Но вдруг на небе задернулись занавески; тучи побежали от одного конца луга к другому, как звери, которых спустили с привязи. Тогда все часы превратились в близнецов, а день — в большое однообразное пространство, размеренное звонками. Каждый день, выглядывая в окно, Симон видел, что большие твари, как и накануне, пустились в безудержную гонку. Они шли с конца луга и в одно мгновение оказывались над вами. Они шли через вас, уходили дальше, но сразу же за ними прибывали другие и плевали вам в лицо.

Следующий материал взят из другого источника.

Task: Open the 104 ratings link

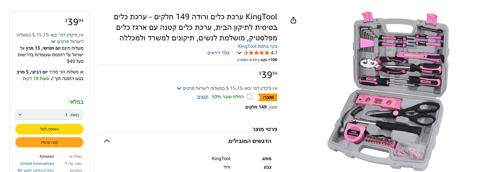Action: (218, 53)
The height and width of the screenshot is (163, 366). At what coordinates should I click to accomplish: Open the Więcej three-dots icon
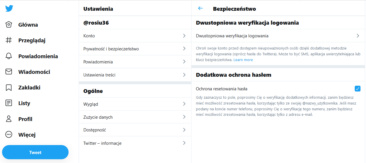click(x=9, y=135)
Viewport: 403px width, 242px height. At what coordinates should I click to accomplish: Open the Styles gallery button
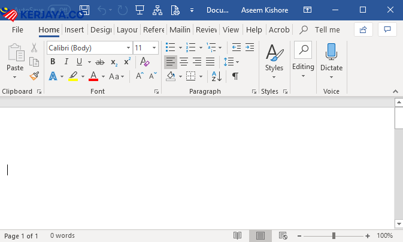274,60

Так прошло неизвестно сколько дней.
Однажды утром, открыв глаза, Симон издал громкий возглас удивления, так как мир на этот раз был совершенно переиначен: он был белым, пушистым, без пятнышка, искрился от края до края горизонта. Луга больше не было: его заменила сверкающая холодная поверхность, почти без единой морщинки, поблескивающая, как стекло. Начиналось новое царствование.
Шел снег. Это началось около полудня. Такой мелкий, упорный снег, пробивающийся сквозь туман. Теперь он шел и ночью. Прежде чем выйти из Дома, Симон, как обычно, остановился у двери. Но почувствовал, что сегодня вечером Ариадна не придет. Ариадна редко выходила из дому, редко откровенничала, словно хотела избежать чар любви, или, по меньшей мере, отсрочить их воздействие — будто любовь была единственной в жизни опасностью, которой она немного боялась… Но может быть, она хотела оградить самого Симона от того головокружительного самозабвения в ней, которое она, должно быть, предчувствовала, видя, как он к этому стремится?..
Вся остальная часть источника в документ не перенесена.